**YOUR OBJECTIVE:**
Output the lines starting at the one containing "The width and" and ending at the one containing "click(743, 654)", with no changes. Leave the pictures out of your answer.

**EXERCISE MATERIALS:**
>> START

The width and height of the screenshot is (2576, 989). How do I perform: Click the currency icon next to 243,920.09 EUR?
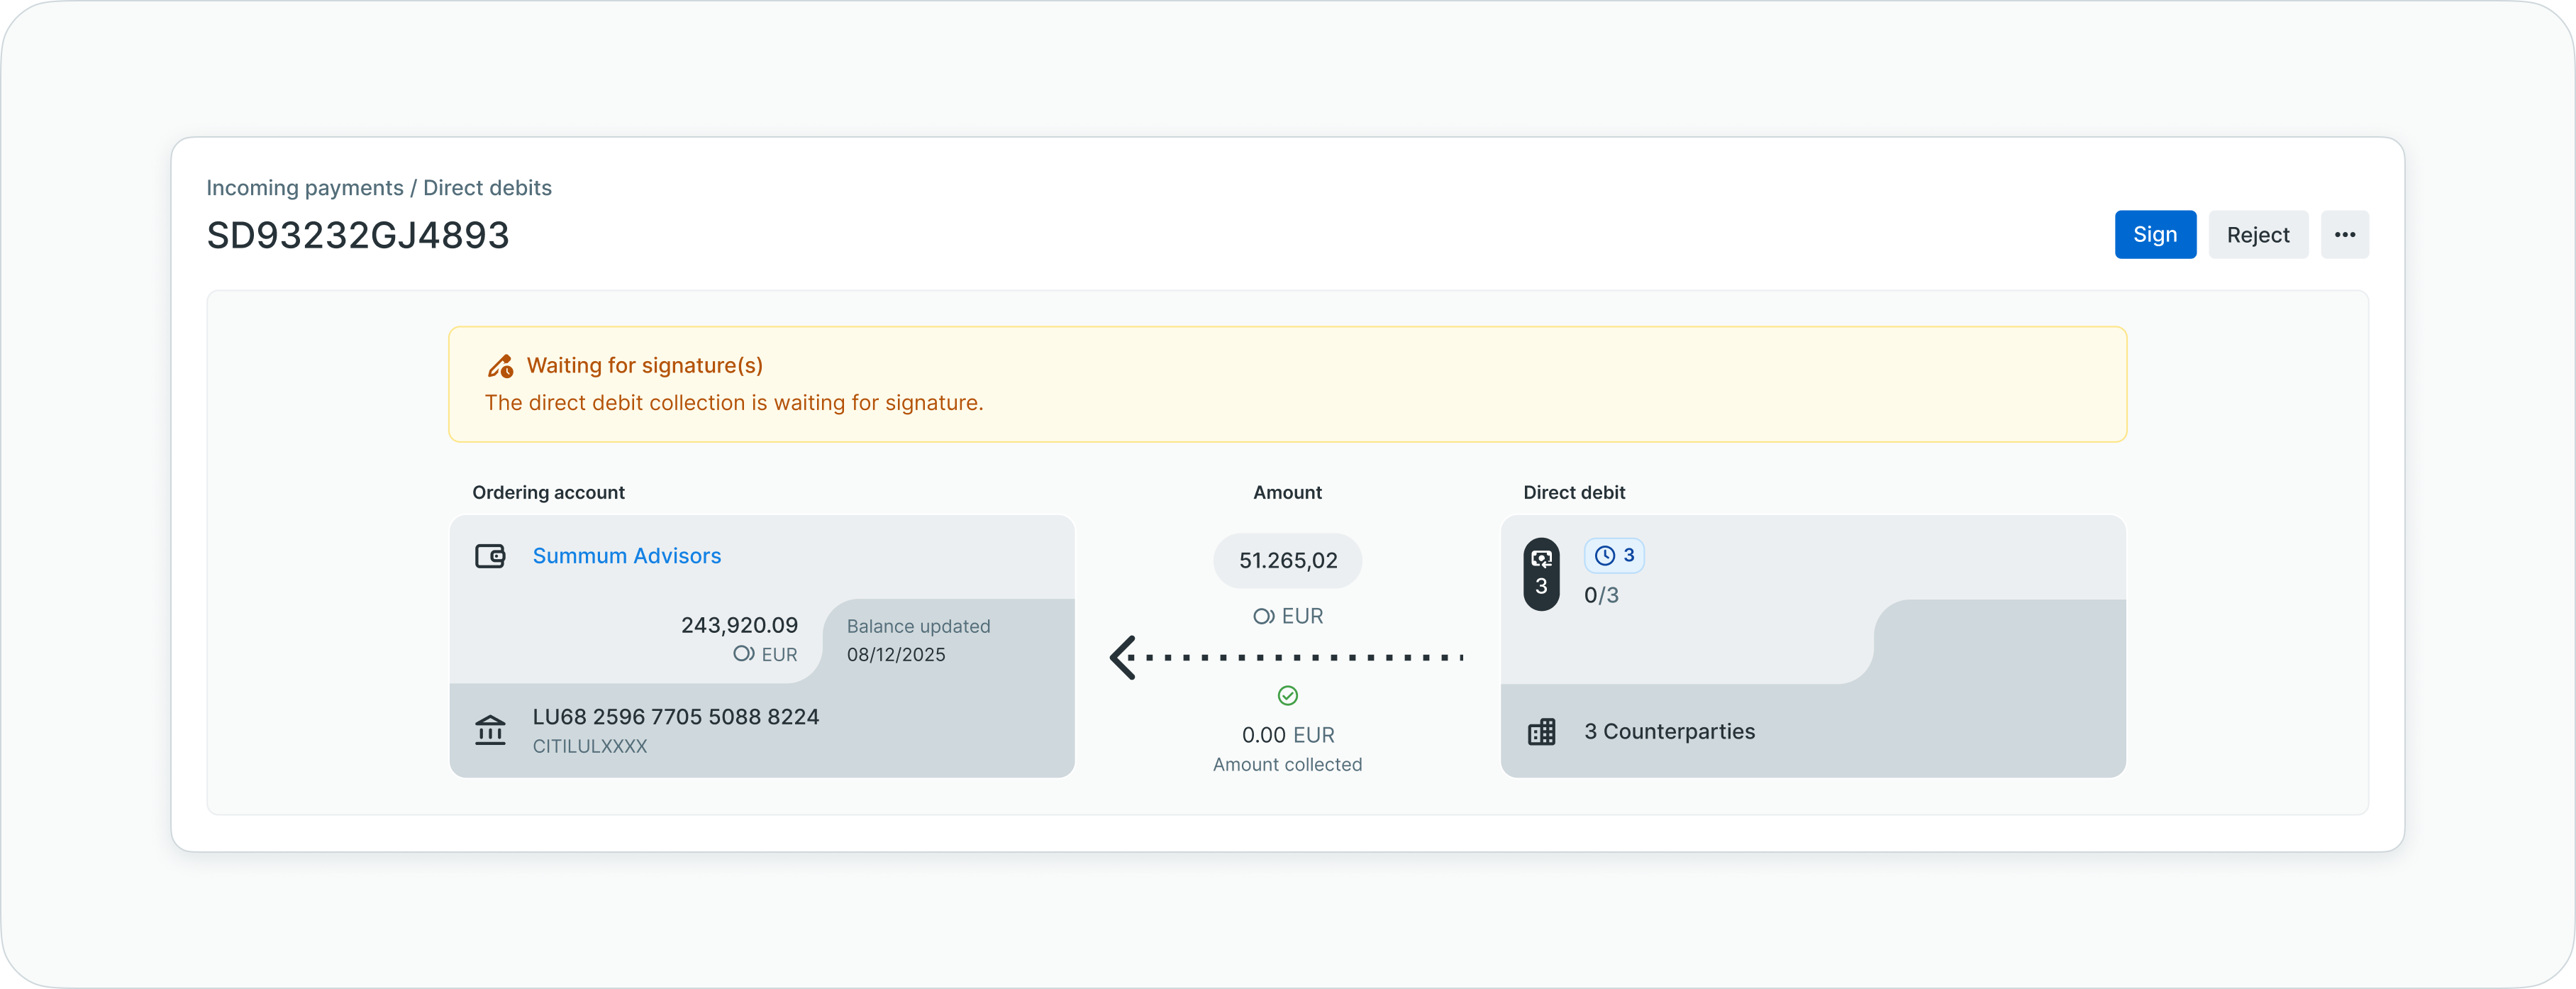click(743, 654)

>> END
>> START

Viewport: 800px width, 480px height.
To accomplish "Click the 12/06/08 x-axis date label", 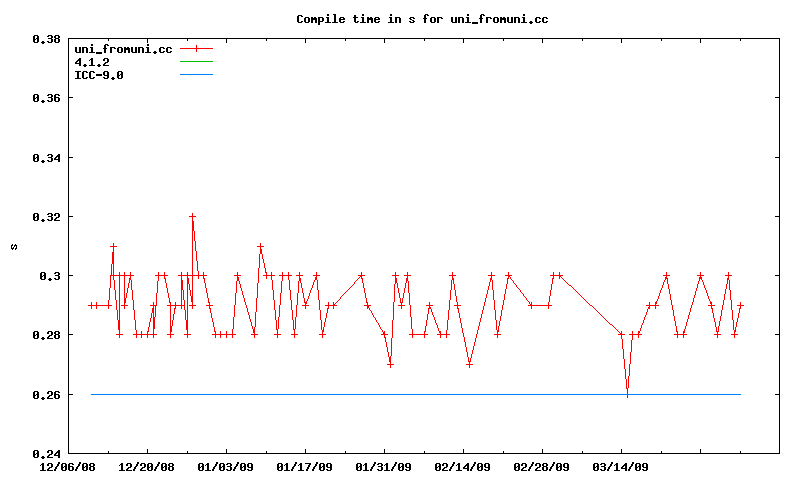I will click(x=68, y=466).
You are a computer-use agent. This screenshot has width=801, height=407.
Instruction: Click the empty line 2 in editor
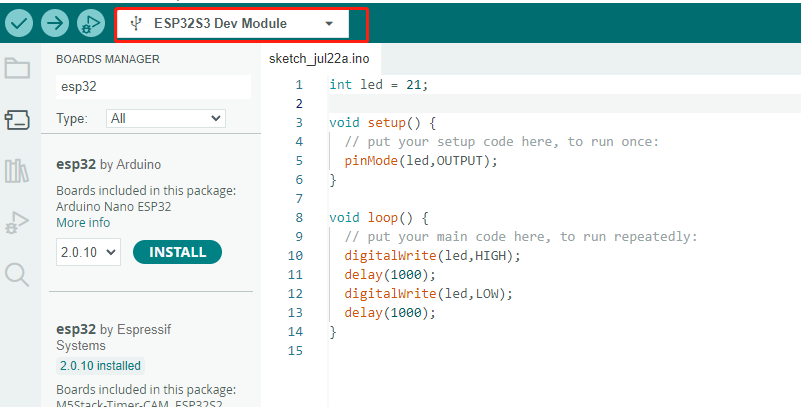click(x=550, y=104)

>> END
>> START

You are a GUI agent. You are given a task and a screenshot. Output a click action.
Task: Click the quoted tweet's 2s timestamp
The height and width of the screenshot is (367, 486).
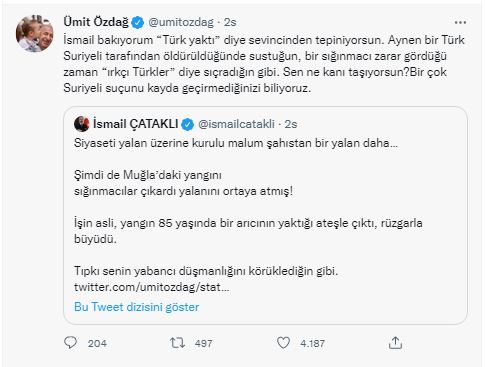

>> END

**WRITTEN REPLY:**
The width and height of the screenshot is (2576, 989). How do I perform: Click the currency icon next to 243,920.09 EUR?
click(743, 654)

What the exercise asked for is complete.